Changing `requires_grad` during training

MinkyuChoi · January 27, 2019, 6:51am

I understand that the tensors with requires_grad=False do not calculate gradients. I wonder if I can change the requires_grad flag during training so as to train/freeze parts of network during training. I want to train some parameters if some conditions are met and freeze them if conditions are not matched. An example code is like below. When I change this flag, the optimizer would reflect it automatically? or do I have to do something to let the optimizer know about it?

....
optimizer = optim.Adam(model.parameters(), lr = lr)
....
for epoch in range(total_epochs):
    .... training goes on ....

    if certain_condition:
        certain_parameter.requires_grad=False 
        # 'certain_parameter' is model parameter in model.parameters(). 
    else:
        certain_parameter.requires_grad=True

    .... training goes on ....

albanD · January 28, 2019, 10:33am

Hi,

This will work to freeze the gradients to 0.
Be careful though that many optimizer will still update the weights even for a gradient of 0! If you have regularization or momentum for example.
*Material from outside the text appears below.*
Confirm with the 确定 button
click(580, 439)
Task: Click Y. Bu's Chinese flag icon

yifita · April 12, 2019, 8:09am

thanks! I had the same question.
what do you suggest in case one wants to completely freeze the parameters?
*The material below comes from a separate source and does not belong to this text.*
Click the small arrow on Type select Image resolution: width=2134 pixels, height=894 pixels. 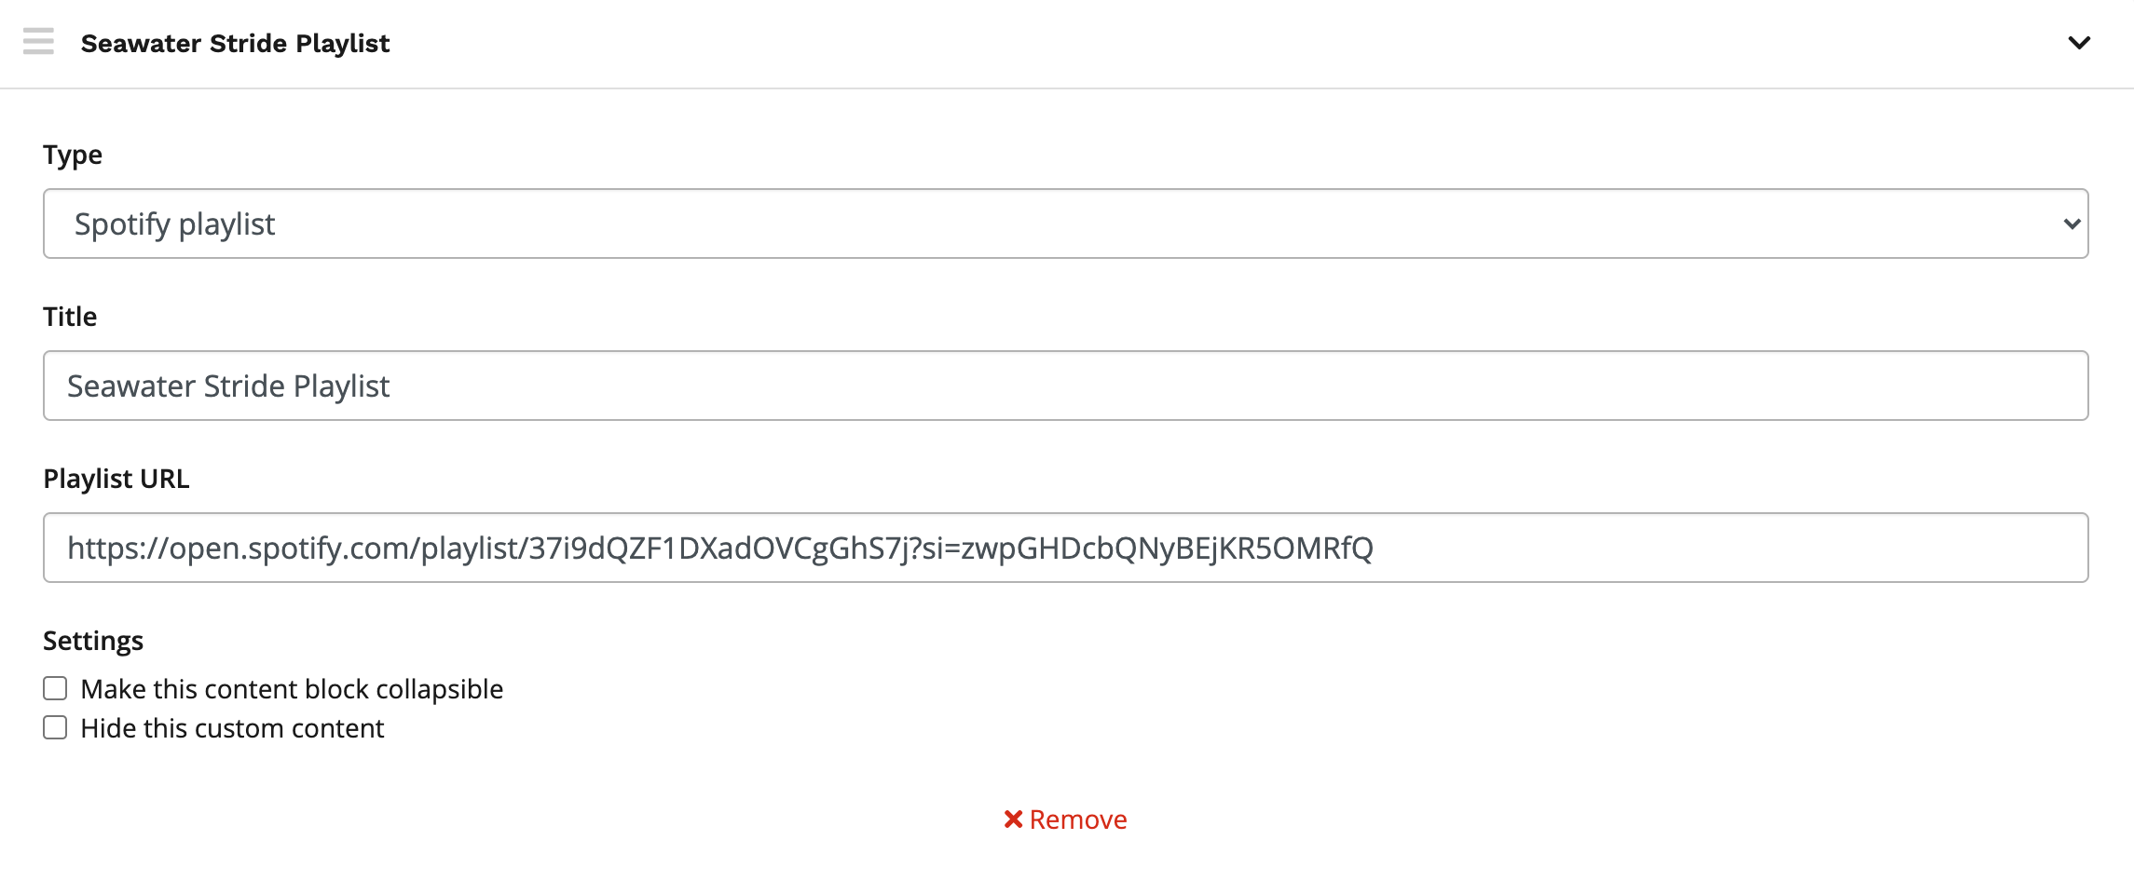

albanD · April 19, 2019, 5:16pm

The best way is not to give them to the optimizer in the first place I think.
Or if you want to update them sometimes, have two optimizers, one that you step() at every iteration and one that you step() only when you want to update these special elements.

DoubtWang · April 20, 2019, 2:18am

However, Is there an easier way When encountering the following situation?
model has three parameters (parameter_1, parameter_2 and parameter_3),
first, model need update all parameters.
During the training process, parameter_1 and parameter_2 will be updated sometimes, sometimes parameter_1 and parameter_3.
So, we need three optimizers:
optimizer_1—>parameter_1, parameter_2 and parameter_3
optimizer_2—>parameter_1 and parameter_2
optimizer_3—>parameter_1 and parameter_3
But how to deal with when there are more parameters ?
I hope my expression is clear.

albanD · April 20, 2019, 7:17am

Hi,

You don’t want to have parameters shared in multiple optimizers as internal states kept for example by Adam or momentum will be wrong.
You can create one optimizer for each set of paremeters and .step() all the ones that need to be updated at that iterations.

DoubtWang · April 20, 2019, 7:39am

I know your means.
However,
the number of optimizers will increase when the set of paremeters is too large, which will cause some complexity.

baromri · December 25, 2019, 1:37pm

@albanD, I add the same issue and when setting param.grad = None it force the optimizer to skip this param update at step. Thus, also optimizers with momentum will keep those layers params fixed.